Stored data
__________

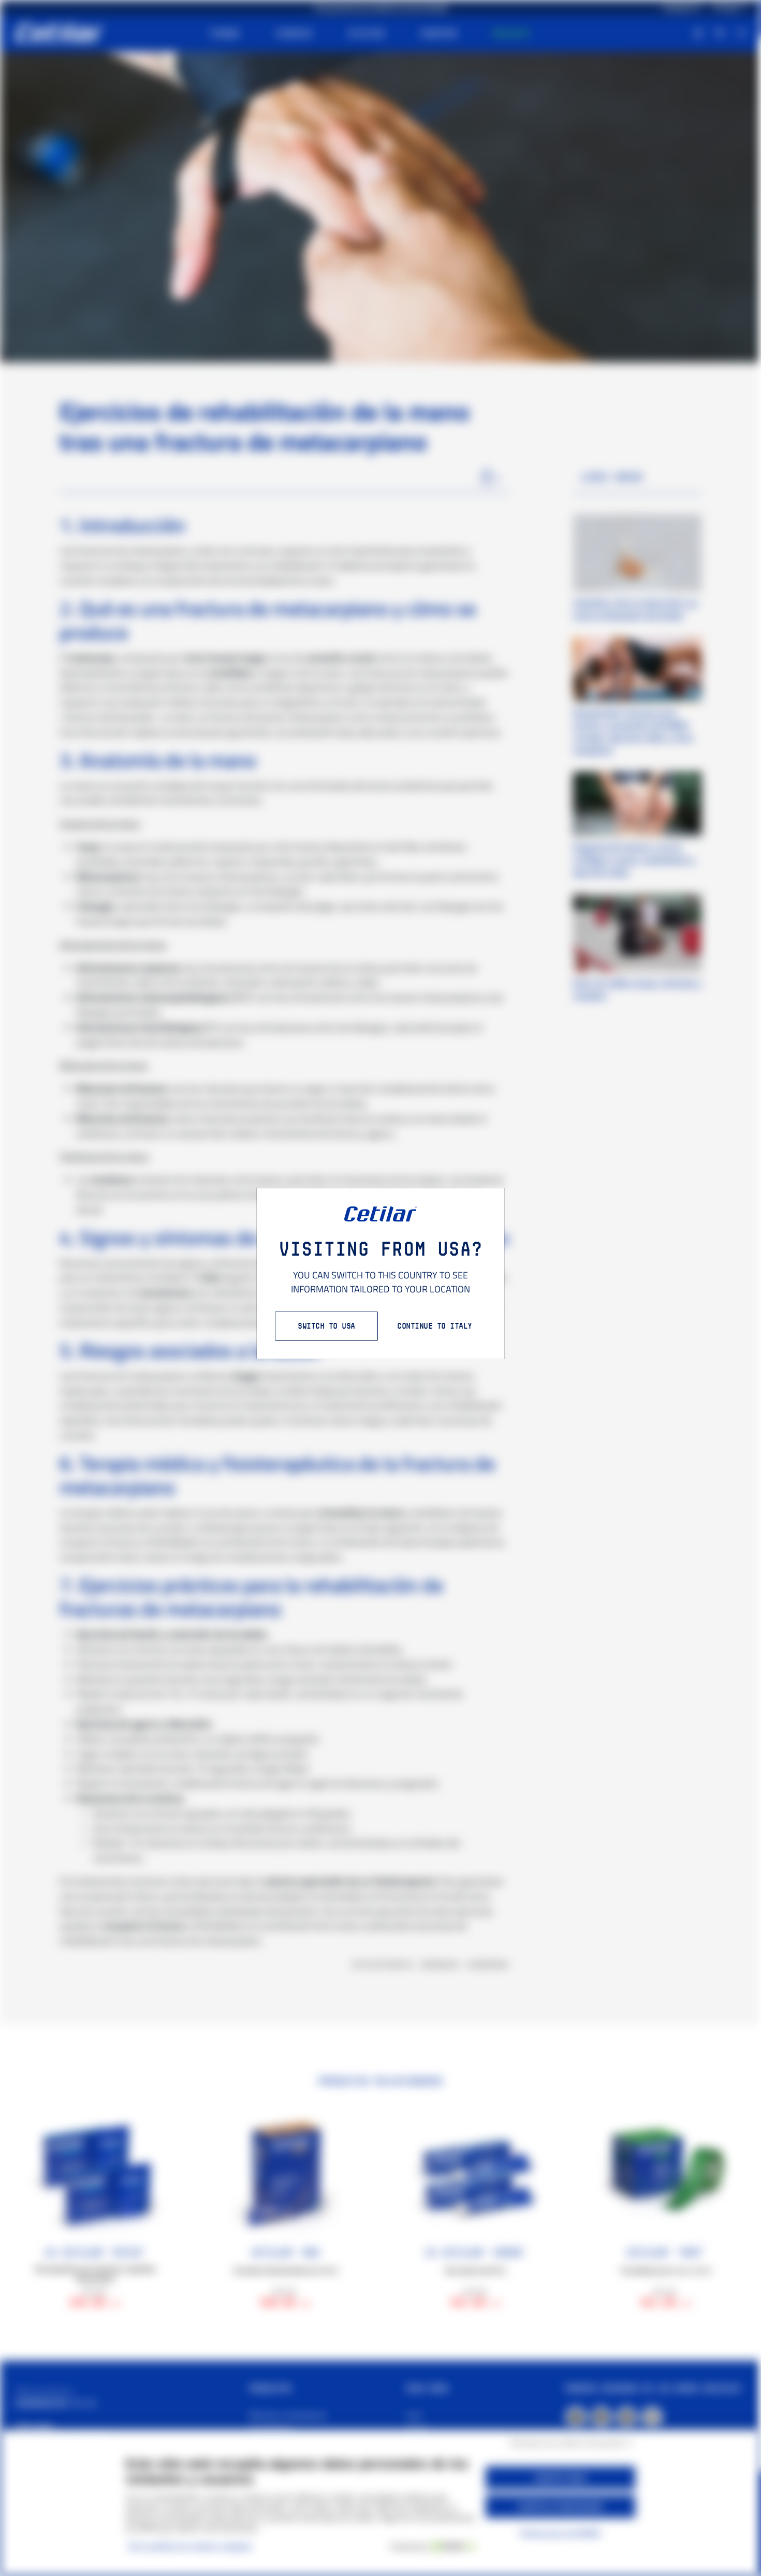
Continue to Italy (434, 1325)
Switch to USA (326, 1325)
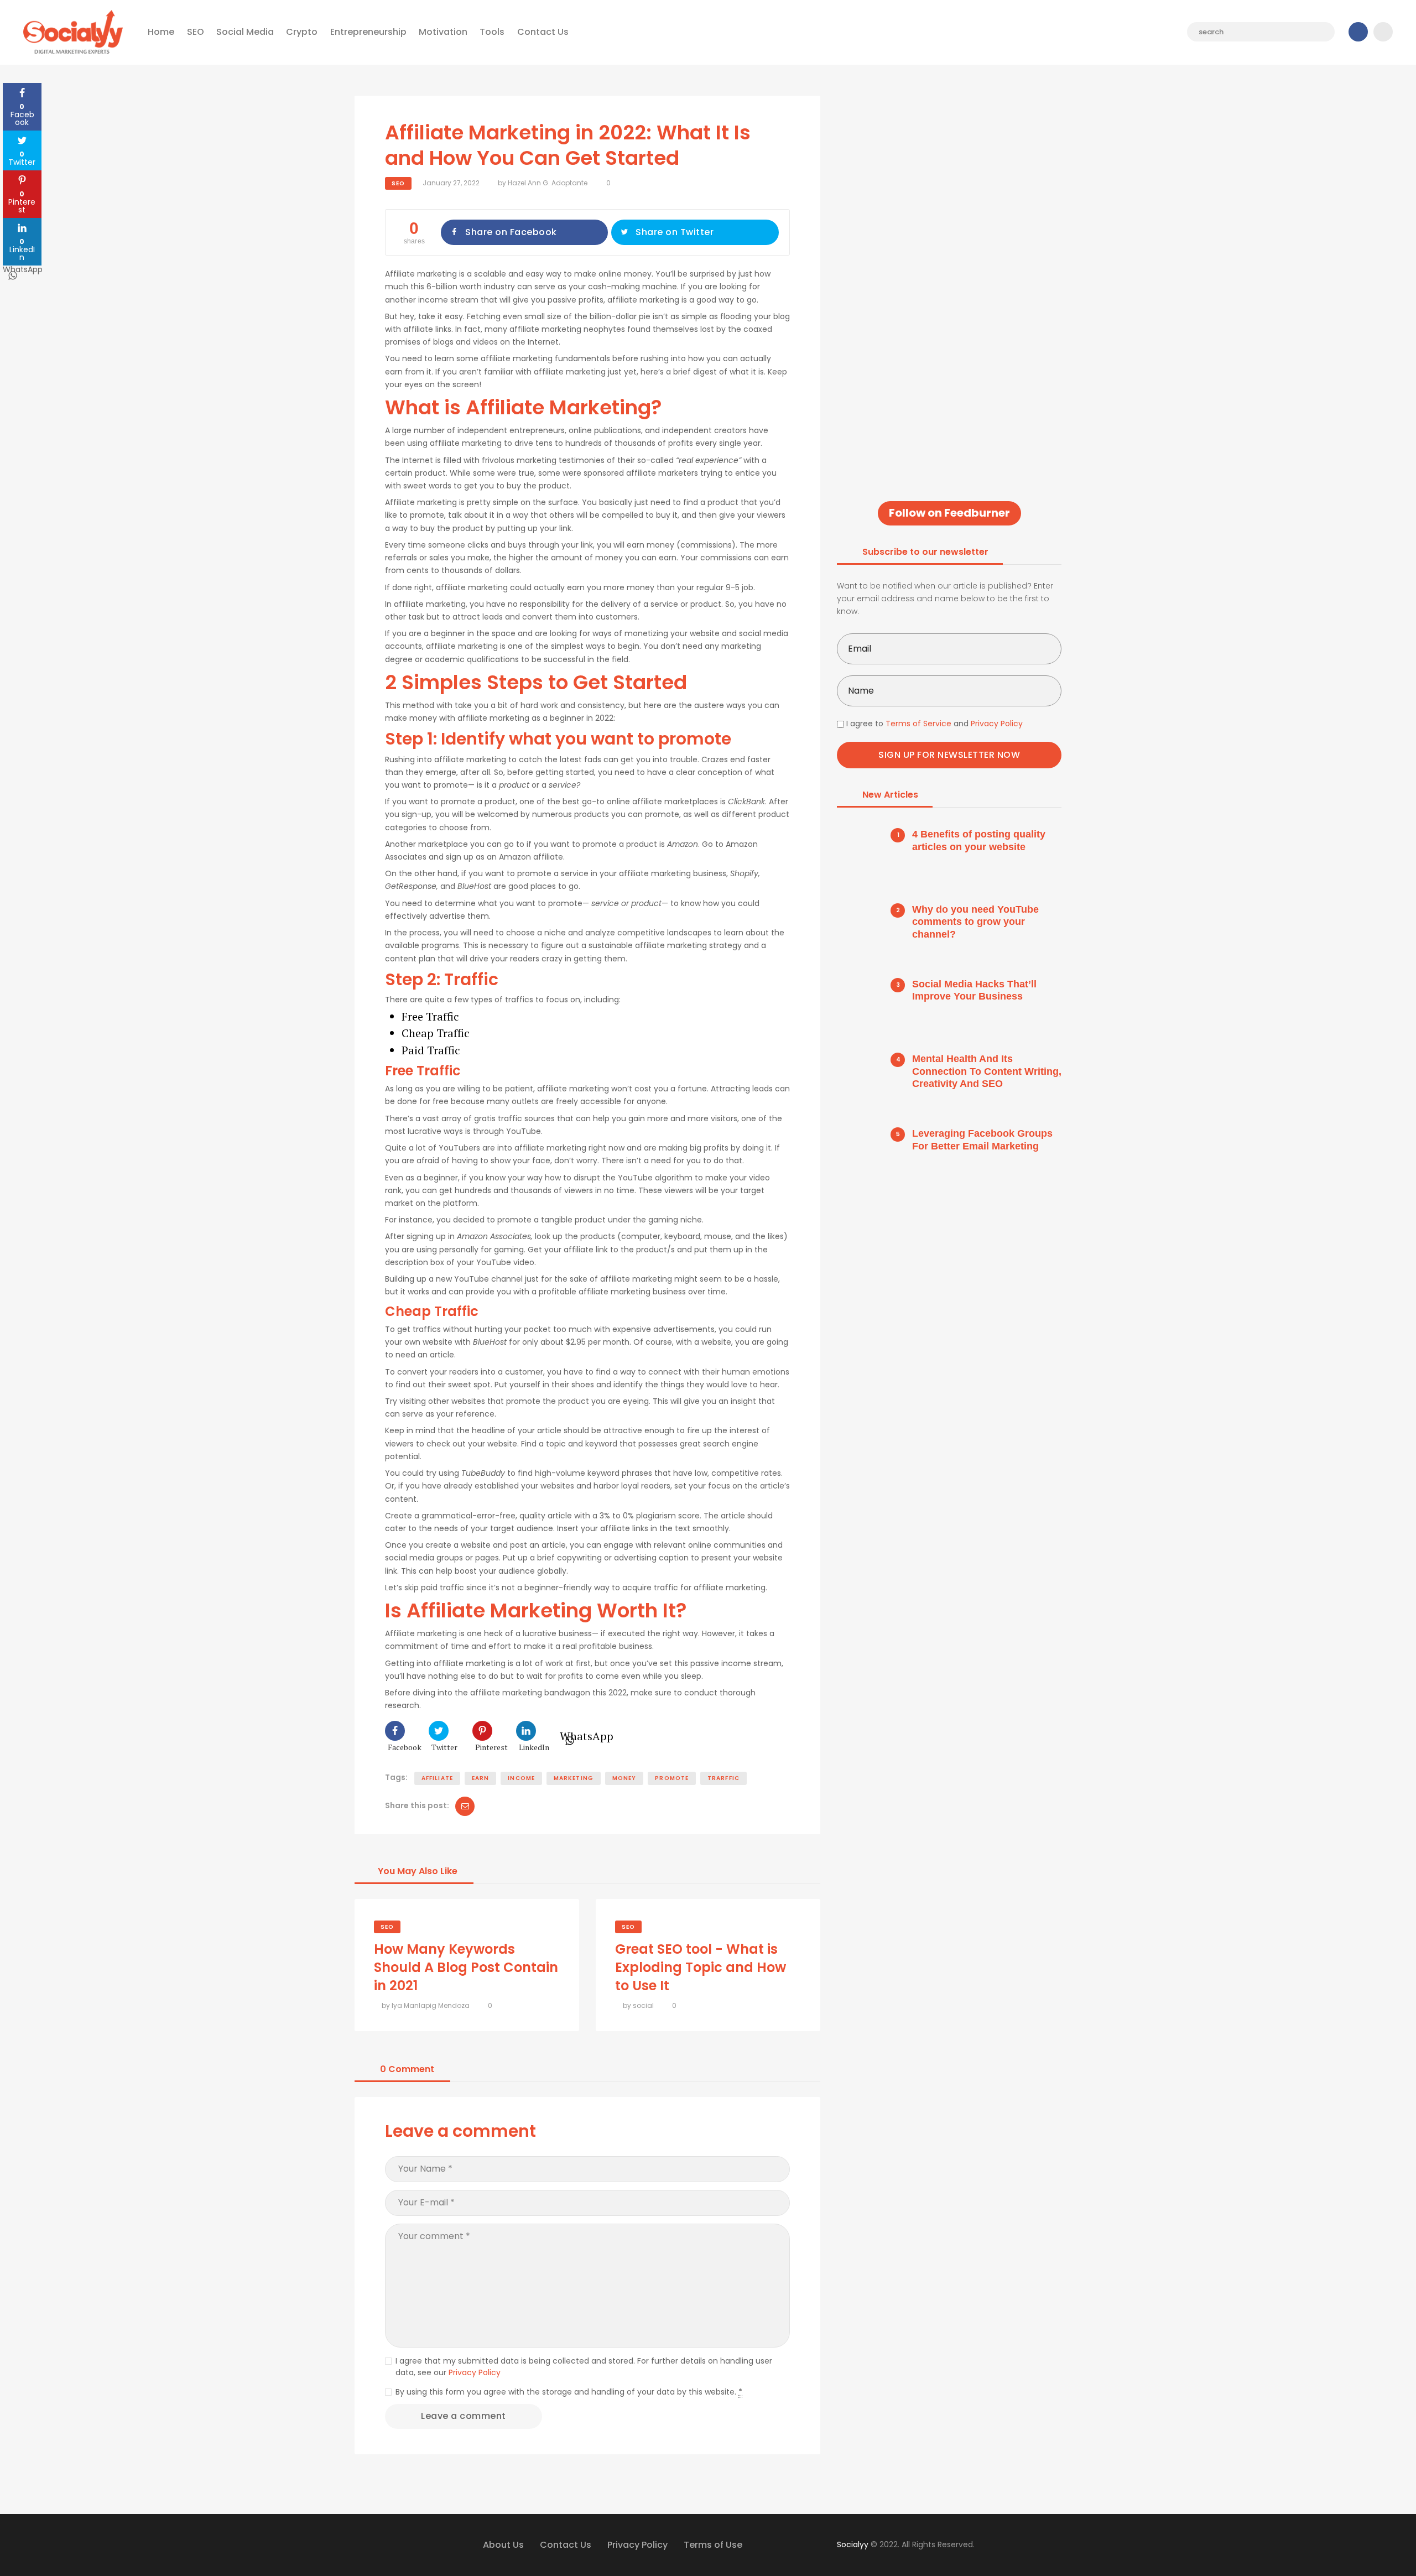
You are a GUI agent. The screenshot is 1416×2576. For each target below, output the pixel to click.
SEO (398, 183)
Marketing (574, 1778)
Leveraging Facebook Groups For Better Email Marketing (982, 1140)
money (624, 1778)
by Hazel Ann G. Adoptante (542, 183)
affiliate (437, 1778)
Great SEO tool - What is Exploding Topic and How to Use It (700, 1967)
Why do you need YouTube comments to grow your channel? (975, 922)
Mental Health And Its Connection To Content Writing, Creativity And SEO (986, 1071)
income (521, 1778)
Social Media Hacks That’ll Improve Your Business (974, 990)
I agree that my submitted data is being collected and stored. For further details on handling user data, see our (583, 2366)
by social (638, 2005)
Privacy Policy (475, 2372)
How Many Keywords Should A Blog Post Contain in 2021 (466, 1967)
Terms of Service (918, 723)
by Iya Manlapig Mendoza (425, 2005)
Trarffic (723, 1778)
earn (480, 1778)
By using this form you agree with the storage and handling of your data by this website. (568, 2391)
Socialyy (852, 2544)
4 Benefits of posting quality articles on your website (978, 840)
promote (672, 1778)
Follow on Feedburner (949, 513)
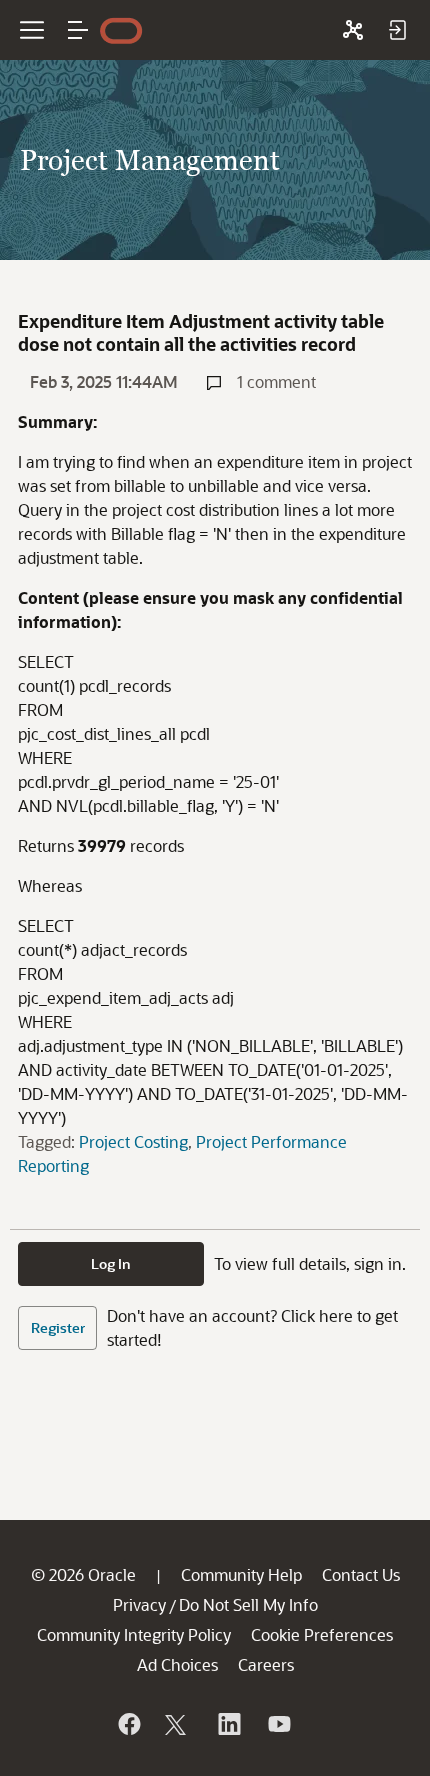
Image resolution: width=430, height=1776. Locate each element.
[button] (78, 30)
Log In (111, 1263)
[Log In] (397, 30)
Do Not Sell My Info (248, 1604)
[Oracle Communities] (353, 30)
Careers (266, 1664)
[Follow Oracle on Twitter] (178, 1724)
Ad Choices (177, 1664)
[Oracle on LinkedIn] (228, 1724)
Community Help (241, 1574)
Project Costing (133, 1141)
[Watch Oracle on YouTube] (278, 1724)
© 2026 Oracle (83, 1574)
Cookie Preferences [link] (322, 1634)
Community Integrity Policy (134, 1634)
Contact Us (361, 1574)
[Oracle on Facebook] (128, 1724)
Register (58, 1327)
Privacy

__________

- **PROBLEM**: What lines in the entries above include the string "Community"? Return each one.

- **ANSWER SPACE**:
Community Help (241, 1574)
Community Integrity Policy (134, 1634)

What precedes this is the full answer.